Kapolri Paparkan Berbagai Inovasi Polri Dukung Ketahanan Pangan*

RUSDIANTO TIOKI

- Redaksi

Rabu, 8 Oktober 2025 - 13:56 WIB

50115 views
facebook twitter whatsapp telegram line copy

URL berhasil dicopy

facebook icon twitter icon whatsapp icon telegram icon line icon copy

URL berhasil dicopy

Kapolri Jenderal Listyo Sigit Prabowo memastikan Polri mendukung program ketahanan pangan yang digagas di pemerintahan Presiden Prabowo Subianto dan Wapres Gibran Rakabuming Raka. Jenderal Sigit mengatakan Polri telah melakukan berbagai inovasi guna mendukung program ini, apa saja inovasinya?

Jenderal Sigit mengatakan salah satu inovasi Polri yakni pemanfaatan bibit unggul hibrida P27 dan pupuk tekno MIGO Presisi Bhayangkara. Kedua hal ini bisa meningkatkan hasil panen.

“Guna mendukung program ketahanan pangan, beberapa waktu yang lalu kami telah melakukan berbagai inovasi, salah satunya pemanfaatan bibit unggul Hibrida P27 dan pupuk Tekno MIGO Presisi Bhayangkara guna meningkatkan hasil
panen dari 4 ton/hektar menjadi 9 sampai dengan 14 ton/hektar,” kata Jenderal Sigit dalam paparannya di Penanaman Jagung Serentak Kuartal IV, Tangerang, Banten, Rabu (8/10/2025).

ADVERTISEMENT

SCROLL TO RESUME CONTENT

Dia juga mengatakan ratusan bintara khusus pertanian telah direkrut. Mereka diharapkan bisa mengoptimalkan pengolahan dan hasil produksi.

“Termasuk merekrut 333 orang bintara kompetensi khusus pertanian untuk mengoptimalkan pengolahan dan hasil produksi,” katanya.

Selain itu, Jenderal Sigit mengungkapkan saat ini Polri bekerjasama dengan berbagai universitas, salah satunya Universitas Sriwijaya untuk mengolah tanaman eceng gondok menjadi pupuk organik. Dia mengungkapkan pupuk ini memiliki kandungan unsur hara yang sangat baik, serta bernilai ekonomis tinggi, dengan biaya produksi untuk 1 hektar lahan sebesar Rp773.000, atau 86% lebih hemat dibandingkan penggunaan pupuk kimia yang mencapai Rp5,9 juta per hektar.

Lebih lanjut, inovasi selanjutnya adalah program Polrian atau polisi Peduli Pengangguran Polda Banten. Dalam program ini, sampah organik seperti sisa sayuran dan buah, daun kering, hingga limbah dapur agar menghasilkan eco-enzyme maupun pupuk kompos.

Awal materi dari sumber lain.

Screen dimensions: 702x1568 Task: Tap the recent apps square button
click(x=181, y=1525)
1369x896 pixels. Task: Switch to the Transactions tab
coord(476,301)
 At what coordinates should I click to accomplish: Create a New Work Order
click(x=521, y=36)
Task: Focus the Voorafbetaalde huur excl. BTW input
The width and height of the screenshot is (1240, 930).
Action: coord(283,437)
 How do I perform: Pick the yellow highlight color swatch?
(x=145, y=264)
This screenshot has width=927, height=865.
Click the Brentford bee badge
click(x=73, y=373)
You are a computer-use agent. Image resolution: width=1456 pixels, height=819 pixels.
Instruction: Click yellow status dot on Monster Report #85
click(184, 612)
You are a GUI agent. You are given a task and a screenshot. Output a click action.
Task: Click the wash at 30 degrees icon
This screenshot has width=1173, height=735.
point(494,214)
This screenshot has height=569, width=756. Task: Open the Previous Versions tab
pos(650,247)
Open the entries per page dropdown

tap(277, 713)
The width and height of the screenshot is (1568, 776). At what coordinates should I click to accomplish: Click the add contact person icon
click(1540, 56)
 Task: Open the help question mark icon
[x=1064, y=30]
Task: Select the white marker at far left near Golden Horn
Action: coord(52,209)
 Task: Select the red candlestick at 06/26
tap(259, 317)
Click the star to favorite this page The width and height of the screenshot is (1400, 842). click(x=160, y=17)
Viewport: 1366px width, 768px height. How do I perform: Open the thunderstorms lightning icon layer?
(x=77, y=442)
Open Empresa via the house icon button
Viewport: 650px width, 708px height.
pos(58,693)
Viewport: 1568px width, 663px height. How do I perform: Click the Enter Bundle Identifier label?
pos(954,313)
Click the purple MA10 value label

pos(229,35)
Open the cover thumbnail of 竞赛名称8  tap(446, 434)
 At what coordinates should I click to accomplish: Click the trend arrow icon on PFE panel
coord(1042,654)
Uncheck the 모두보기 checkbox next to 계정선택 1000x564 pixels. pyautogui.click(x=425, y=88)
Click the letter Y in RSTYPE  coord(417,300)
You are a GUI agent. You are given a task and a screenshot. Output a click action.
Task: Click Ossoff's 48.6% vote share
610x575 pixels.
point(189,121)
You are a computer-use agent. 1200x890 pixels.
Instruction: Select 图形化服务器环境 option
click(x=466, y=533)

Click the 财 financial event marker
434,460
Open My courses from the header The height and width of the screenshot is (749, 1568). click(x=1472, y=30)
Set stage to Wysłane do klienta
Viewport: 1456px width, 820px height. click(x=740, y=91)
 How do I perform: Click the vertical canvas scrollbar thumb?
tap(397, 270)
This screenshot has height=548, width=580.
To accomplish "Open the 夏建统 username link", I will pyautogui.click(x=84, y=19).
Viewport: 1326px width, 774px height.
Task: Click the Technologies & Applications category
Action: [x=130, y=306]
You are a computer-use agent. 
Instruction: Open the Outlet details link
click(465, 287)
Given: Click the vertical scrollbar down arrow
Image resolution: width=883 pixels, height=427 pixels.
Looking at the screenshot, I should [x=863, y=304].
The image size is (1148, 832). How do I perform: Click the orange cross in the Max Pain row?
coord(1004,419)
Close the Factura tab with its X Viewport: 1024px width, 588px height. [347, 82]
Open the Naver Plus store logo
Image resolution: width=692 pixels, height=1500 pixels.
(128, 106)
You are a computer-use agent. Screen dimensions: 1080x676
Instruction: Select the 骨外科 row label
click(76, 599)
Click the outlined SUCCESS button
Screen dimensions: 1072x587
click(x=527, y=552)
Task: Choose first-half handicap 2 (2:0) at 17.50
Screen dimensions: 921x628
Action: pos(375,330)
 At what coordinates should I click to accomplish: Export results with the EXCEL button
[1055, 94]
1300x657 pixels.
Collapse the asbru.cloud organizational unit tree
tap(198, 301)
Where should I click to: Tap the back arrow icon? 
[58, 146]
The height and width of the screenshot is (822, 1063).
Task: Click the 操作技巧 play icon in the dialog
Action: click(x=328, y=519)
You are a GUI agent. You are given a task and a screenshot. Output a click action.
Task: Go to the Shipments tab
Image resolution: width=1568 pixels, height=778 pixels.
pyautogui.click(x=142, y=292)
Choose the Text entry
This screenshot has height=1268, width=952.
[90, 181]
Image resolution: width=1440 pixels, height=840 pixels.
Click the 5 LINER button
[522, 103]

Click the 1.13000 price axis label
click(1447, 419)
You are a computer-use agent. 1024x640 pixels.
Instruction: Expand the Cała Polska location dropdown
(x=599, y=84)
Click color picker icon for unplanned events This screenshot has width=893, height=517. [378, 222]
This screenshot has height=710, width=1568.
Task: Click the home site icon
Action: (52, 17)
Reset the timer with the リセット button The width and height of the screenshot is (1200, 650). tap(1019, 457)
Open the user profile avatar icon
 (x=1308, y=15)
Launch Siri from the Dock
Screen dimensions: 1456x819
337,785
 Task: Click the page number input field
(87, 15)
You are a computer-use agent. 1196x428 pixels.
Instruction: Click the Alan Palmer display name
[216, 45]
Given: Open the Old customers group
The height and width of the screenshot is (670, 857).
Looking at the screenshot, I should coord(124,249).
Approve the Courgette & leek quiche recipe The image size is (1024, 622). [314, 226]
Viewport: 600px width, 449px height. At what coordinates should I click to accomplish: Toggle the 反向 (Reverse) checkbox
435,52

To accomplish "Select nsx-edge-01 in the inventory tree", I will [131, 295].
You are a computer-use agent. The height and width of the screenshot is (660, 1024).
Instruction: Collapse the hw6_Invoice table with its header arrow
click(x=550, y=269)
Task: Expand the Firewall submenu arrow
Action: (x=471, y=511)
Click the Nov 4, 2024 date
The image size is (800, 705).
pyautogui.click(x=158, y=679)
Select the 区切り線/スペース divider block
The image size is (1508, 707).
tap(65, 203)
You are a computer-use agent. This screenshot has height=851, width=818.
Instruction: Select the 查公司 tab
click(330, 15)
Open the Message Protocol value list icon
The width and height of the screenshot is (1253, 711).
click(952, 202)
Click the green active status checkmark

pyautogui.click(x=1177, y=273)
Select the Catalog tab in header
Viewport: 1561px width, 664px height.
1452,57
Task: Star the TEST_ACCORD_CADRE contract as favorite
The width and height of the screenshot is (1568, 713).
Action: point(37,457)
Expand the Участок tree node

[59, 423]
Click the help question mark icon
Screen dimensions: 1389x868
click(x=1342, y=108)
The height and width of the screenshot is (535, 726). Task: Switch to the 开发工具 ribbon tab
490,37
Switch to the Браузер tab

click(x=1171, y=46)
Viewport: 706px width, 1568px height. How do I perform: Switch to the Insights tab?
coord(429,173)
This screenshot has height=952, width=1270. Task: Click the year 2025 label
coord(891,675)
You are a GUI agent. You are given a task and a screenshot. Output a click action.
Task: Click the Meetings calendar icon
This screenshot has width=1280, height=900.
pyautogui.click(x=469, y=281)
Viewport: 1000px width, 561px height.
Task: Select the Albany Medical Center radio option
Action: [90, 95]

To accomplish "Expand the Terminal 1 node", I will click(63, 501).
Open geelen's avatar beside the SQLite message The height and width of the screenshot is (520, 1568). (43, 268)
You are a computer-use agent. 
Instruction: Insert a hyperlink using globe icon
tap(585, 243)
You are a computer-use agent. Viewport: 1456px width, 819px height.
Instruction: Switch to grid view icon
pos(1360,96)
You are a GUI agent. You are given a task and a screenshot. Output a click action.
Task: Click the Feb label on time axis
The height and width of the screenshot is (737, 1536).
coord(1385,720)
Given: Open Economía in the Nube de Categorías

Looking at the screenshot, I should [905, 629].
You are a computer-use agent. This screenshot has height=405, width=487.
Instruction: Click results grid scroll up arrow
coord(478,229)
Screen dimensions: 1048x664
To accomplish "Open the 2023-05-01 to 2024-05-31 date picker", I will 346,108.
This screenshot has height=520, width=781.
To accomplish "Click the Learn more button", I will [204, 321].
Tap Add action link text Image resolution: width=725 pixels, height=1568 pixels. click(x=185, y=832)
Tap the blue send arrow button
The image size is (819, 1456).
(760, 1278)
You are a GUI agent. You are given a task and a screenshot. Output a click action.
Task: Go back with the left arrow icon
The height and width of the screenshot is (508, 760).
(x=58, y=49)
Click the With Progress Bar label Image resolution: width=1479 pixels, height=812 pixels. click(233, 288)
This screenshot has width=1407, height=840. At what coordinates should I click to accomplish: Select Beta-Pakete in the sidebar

“Selain itu, kami juga melakukan pembudidayaan kelinci di Provinsi Bangka Belitung, dimana kotoran kelinci tersebut kami manfaatkan sebagai pupuk organik,” ungkapnya.

Kemudian, dalam upaya meningkatkan kesuburan tanah, Polri bersama Universitas Lambung Mangkurat telah mengolah lahan basah dengan tingkat keasaman pH di bawah 5, menjadi lahan produktif dengan memanfaatkan batu asal Korea. Inovasi ini mampu menetralisir keasaman serta meningkatkan pH tanah, sehingga pada lahan basah seluas 5 hektar di Kalsel telah dilakukan 4 kali panen dengan rata-rata produksi mencapai 8 ton per hektar.

“Untuk mendukung produktivitas lahan, Polri juga memanfaatkan teknologi Solar Water Pump, yang menggunakan panel surya berkapasitas 5.680 watt untuk menggerakkan pompa air. Teknologi ini mendukung sistem irigasi pertanian secara efisien dan ramah lingkungan,” ungkapnya.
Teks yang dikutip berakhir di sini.